Pickton was arrested and charged with two murders in late February, 2002. Thirteen other first-degree counts have followed and investigators, employing techniques likened to those used to comb the rubble of New York's World Trade Center after the Sept. 11, 2001, attacks, continue their search nearly 18 months after it began.
"I need to know what the hell happened to her," Frey says.
She's not alone. Over the previous three months of the preliminary hearing, other loved ones of missing women have passed through airport-style security and into the courtroom.
Some are parents, siblings or friends of one of the 15 alleged victims. Others, like the Freys, have been told their loved one is dead but no charges have been laid. Still more are looking for something — anything — offering a clue to the whereabouts of their missing daughter, sister, wife, mother or friend.
A few of Pickton's friends and acquaintances have also shown up, as have many curious members of the public with no connection to the case. Others in the court included media from across Canada and the United States as well as overseas.
No matter what the expectations of those in the gallery, Pickton offers little insight. He occasionally chats with the sheriff seated in the prisoner's box with him but almost never glances toward the staring eyes as he comes and goes from the courtroom. He takes many notes and passes the neatly printed pages to his lawyers.
At various times, Pickton has smiled, chuckled to himself, shaken his head or fixed stares on the witness box.

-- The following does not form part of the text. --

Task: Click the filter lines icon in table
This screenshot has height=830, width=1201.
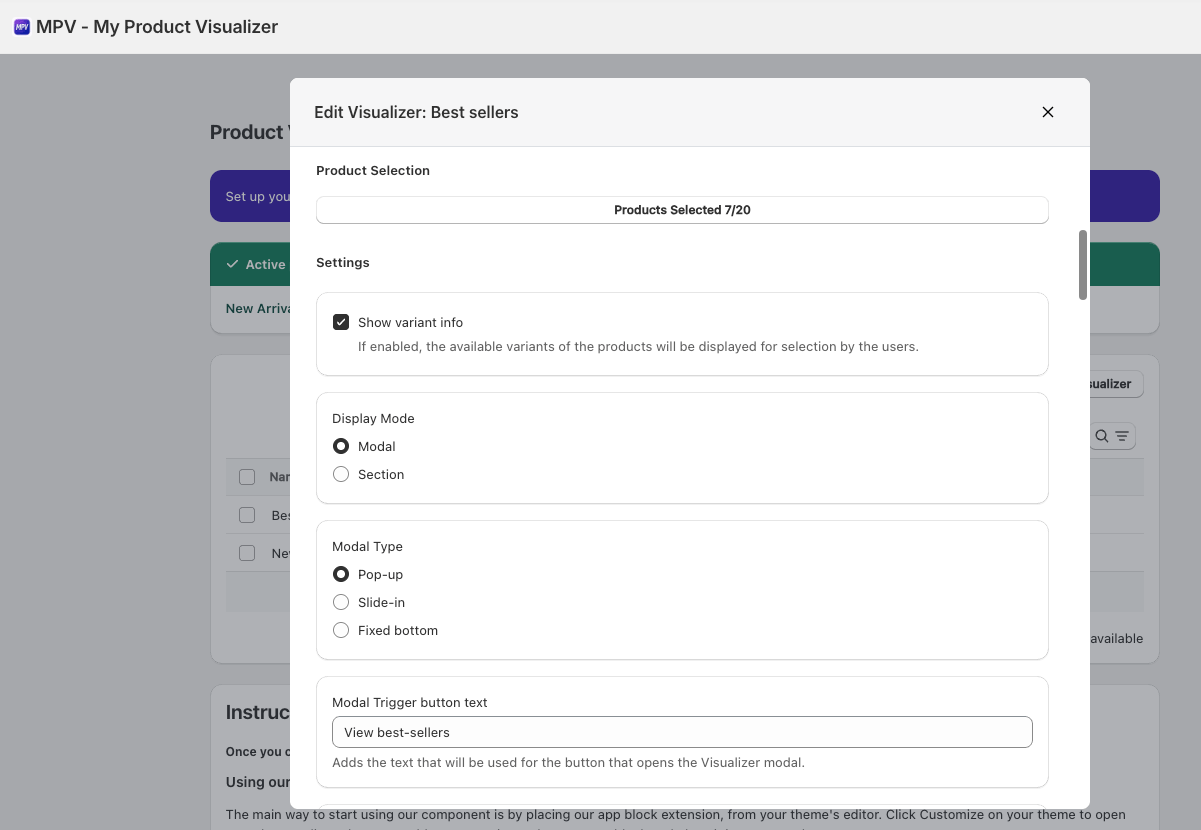Action: click(1122, 436)
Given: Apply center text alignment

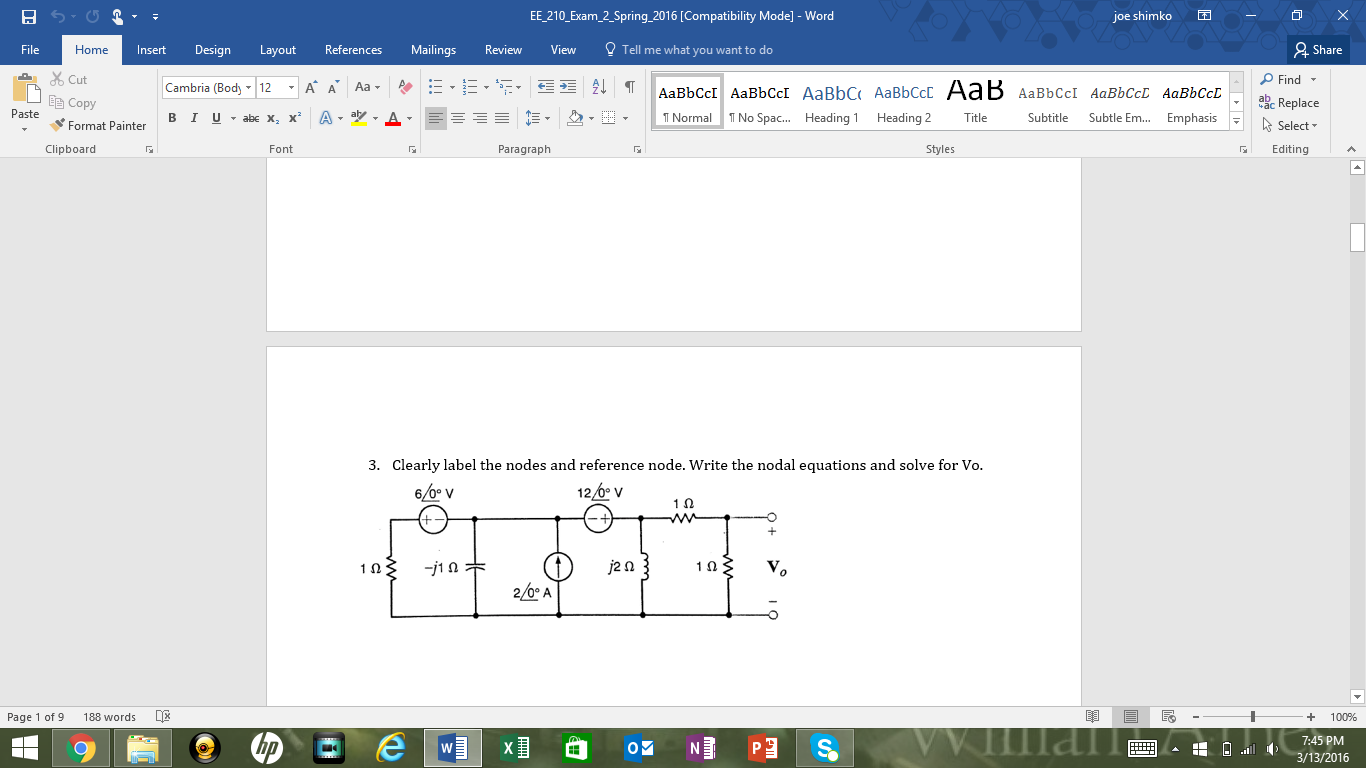Looking at the screenshot, I should click(458, 118).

The only times he spoke to the court were back before the preliminary hearing began when, appearing by video link, he said he could hear the proceedings.
Marilyn Kraft travelled from her home in Calgary in March to attend a few days of the preliminary hearing, hoping to hear details about her stepdaughter, Cindy Feliks, whom she last saw at Christmas in 1996. Police telephoned Kraft in December to say that DNA of the girl she raised from the age of 5 had been found at the Pickton farm.

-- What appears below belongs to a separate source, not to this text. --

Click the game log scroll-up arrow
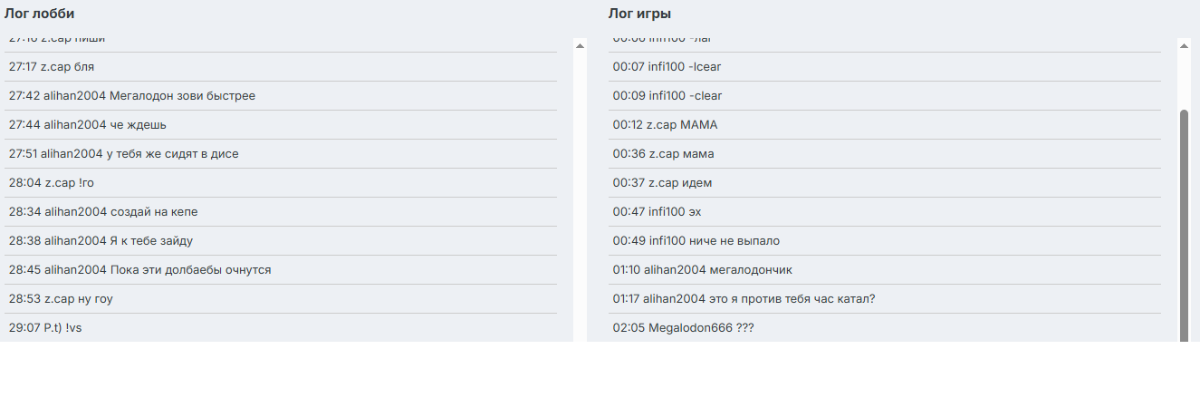This screenshot has width=1200, height=417. tap(1184, 45)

No charges have been laid in connection with that discovery.
"That's the worst part," says Kraft, who moved from the Vancouver suburb of Surrey to Calgary two years ago. "It's like she's in limbo.
"We know she's gone. We know she's dead. But we still don't have any charges."
Despite her sorrow and anger, Kraft says she would like to return for more of the hearing but, as a retiree on a fixed income, cannot afford to pay her way again. That's frustrating, she says, because it's important families are there to represent those lost.
"We don't want their memory to die," Kraft says. "They may have been women who were into bad things but they were still human beings and should be treated as such."